Cinema Faith Grade


As a child of the 90’s, seeing Ray Romano’s name headlining a movie in my Netflix cue filled my mind with expectations of the laugh-out-loud, “oh my word, at least my family isn’t this bad” brand of humor which shot Romano to celebrity status. It was a lazy Saturday night, my daughter was away on a weekend retreat, and my spouse and I, equally filled with comedic expectations prompted by our childhood memories, eagerly clicked to watch Paddleton, a Netflix original movie.

Life Interrupted

Paddleton opens slowly. Romano and co-star Mark Duplass are quirky, single men who live next door to one another in an apartment complex. Their friendship is based on a shared love for pizza, puzzles and Kung-Fu movies, and a shared disdain for small talk. The two have spent enough hours watching their favorite Kung-Fu film that they quote along as they watch. After the pizza-puzzle-movie routine, they head out to play paddleton — a game invented by Romano’s character that is the sandlot equivalent of racquetball. Life is simple and predictable, until it’s not. Isn’t that the nature of life?

Duplass’ character is diagnosed with stomach cancer, and his prognosis is not good. The two friends pick back up on their routine: pizza-puzzle-movie-paddleton in understanding silence. The dialogue is limited, but anyone watching who has experienced a similar moment in their own life can fill in the internal conversation rushing through Romano’s and Duplass’s characters minds. The unthinkable has happened, and Romano and Duplass somehow find themselves still walking, eating, playing and breathing as they were before, but words can’t reach into this new reality just yet.

Duplass’ character decides after consulting with his oncologist to end his own life before the cancer inevitably kills him. He needs help administering the drugs, and asks Romano to be the one to be with him when the time comes. The closest pharmacy that will fill the unconventional prescription is several hours away, so the duo embarks on the most somber road trip of their lives.

_Extracted information_
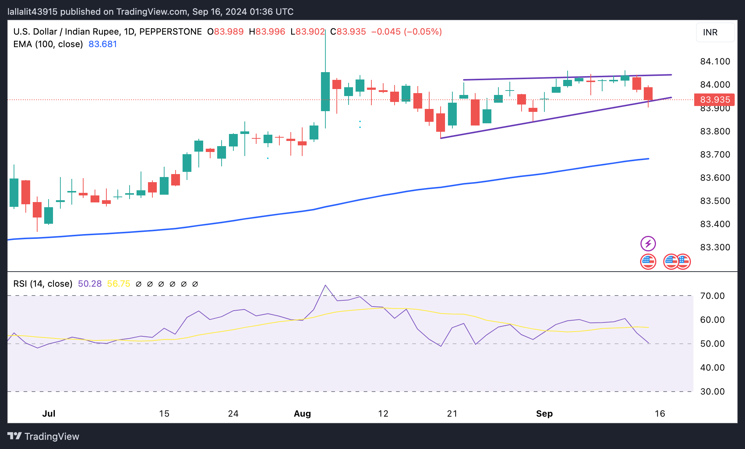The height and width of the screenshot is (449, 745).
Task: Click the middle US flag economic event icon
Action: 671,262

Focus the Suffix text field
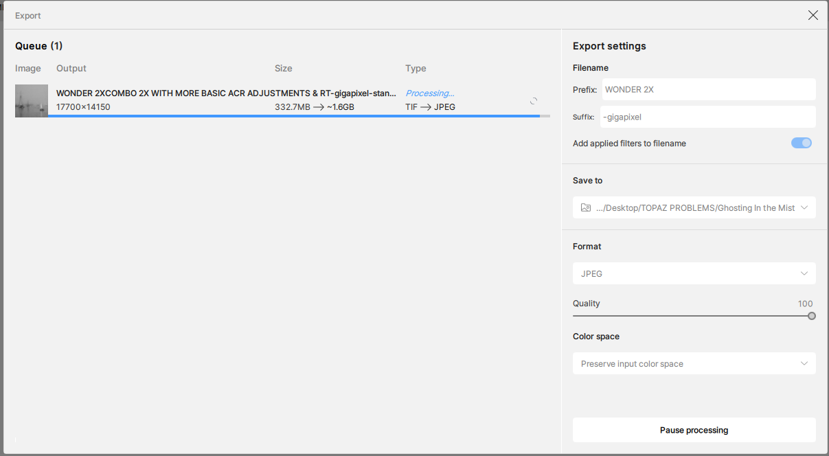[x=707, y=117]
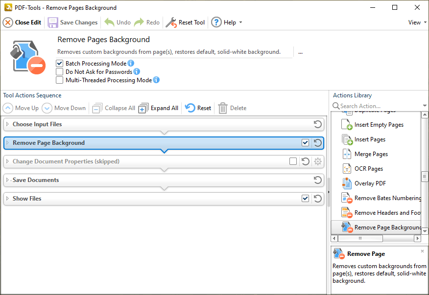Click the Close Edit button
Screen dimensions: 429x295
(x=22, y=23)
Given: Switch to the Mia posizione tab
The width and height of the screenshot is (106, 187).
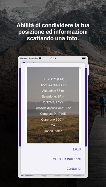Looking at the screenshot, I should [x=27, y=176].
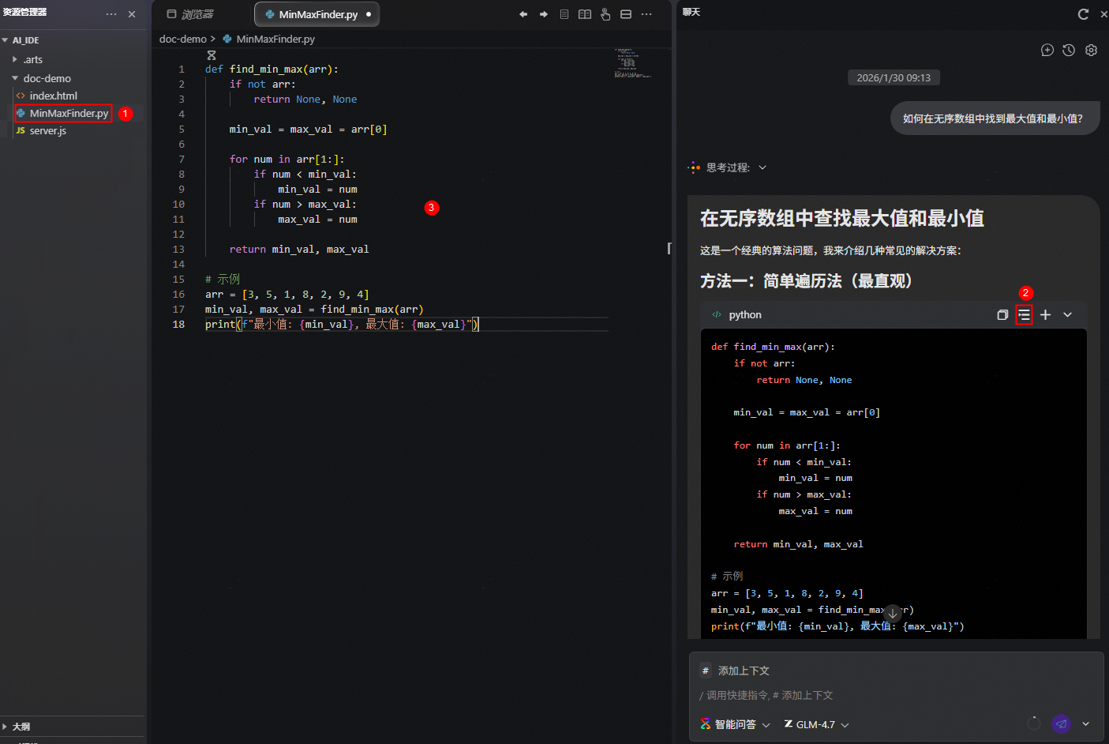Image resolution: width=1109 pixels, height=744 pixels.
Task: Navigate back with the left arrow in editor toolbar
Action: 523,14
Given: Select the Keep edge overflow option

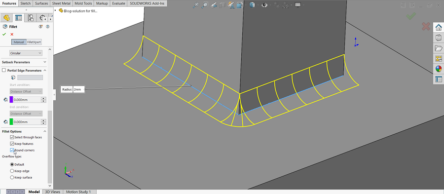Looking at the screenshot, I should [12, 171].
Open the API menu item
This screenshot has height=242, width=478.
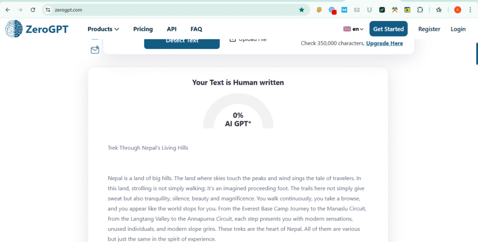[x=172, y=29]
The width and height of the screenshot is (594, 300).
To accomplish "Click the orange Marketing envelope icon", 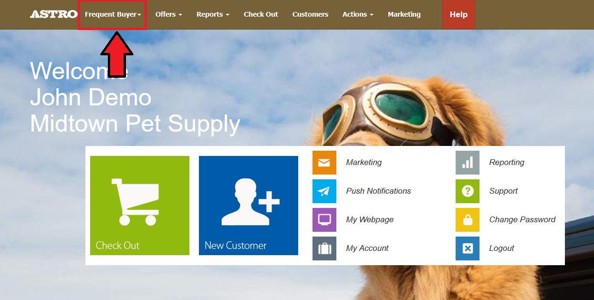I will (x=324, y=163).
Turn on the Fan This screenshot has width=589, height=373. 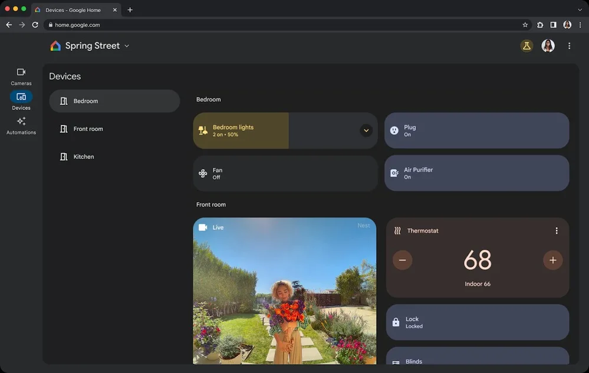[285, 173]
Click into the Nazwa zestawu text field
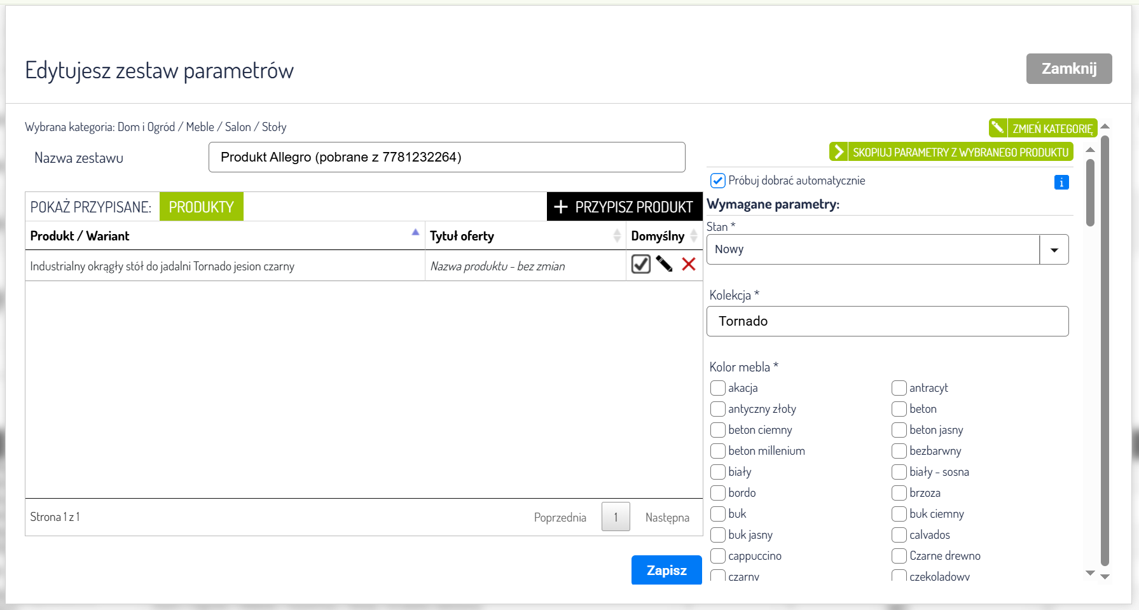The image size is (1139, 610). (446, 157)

==

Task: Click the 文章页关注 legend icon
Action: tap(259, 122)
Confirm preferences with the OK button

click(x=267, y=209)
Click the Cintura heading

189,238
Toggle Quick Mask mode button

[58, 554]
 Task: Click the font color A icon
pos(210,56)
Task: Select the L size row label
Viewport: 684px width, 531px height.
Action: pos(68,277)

_Things to do_
1) In the Paddleton review, what illness is Duplass' character diagnosed with?
2) From the Paddleton review, output the passage between "Cinema Faith Grade" and "Netflix original movie.", inclusive.
3) Pick up the Paddleton review after its final sentence and keep writing.
The lines above have nothing to do with what you are asked to do here.

_Per-task outputs_
1) Stomach cancer.

2)
Cinema Faith Grade


As a child of the 90’s, seeing Ray Romano’s name headlining a movie in my Netflix cue filled my mind with expectations of the laugh-out-loud, “oh my word, at least my family isn’t this bad” brand of humor which shot Romano to celebrity status. It was a lazy Saturday night, my daughter was away on a weekend retreat, and my spouse and I, equally filled with comedic expectations prompted by our childhood memories, eagerly clicked to watch Paddleton, a Netflix original movie.

3)
The Risk of Love

What ensues is the most heart-wrenching cinematic work I’ve ever seen. Though their circumstances are extreme, Romano and Duplass draw the viewer into emotional complexities so many of us are familiar with in life, but rarely give voice to. How do you love someone well and be present to them through pain? What does it look like to grieve someone’s absence while they are still with us? How do we face unexpected change? Why are there so many damn unknowns in life in the first place? Why do bad things happen to good people? Can’t we just continue on as things were?

The end of the film is breathtaking, not because of something miraculous, but because we are invited to look into the most intimate moments of grief and loss Romano’s character has faced, and witness as he somehow lives through it. Leo Buscaglia wrote that “to love is to risk,” and Paddleton invites us to consider the love that enlivens the closest friendships in our lives. It is an unassuming risk built over frozen pizzas, jigsaw puzzles, and Kung Fu movies, but it’s a risk that can bear the weight of a terminal diagnosis when the time calls. At a time when news about our increasing disconnection as a society is on the rise, Paddleton is an ode to the power and strength of ordinary friendships when we trust them enough to let them move us to extraordinary lengths.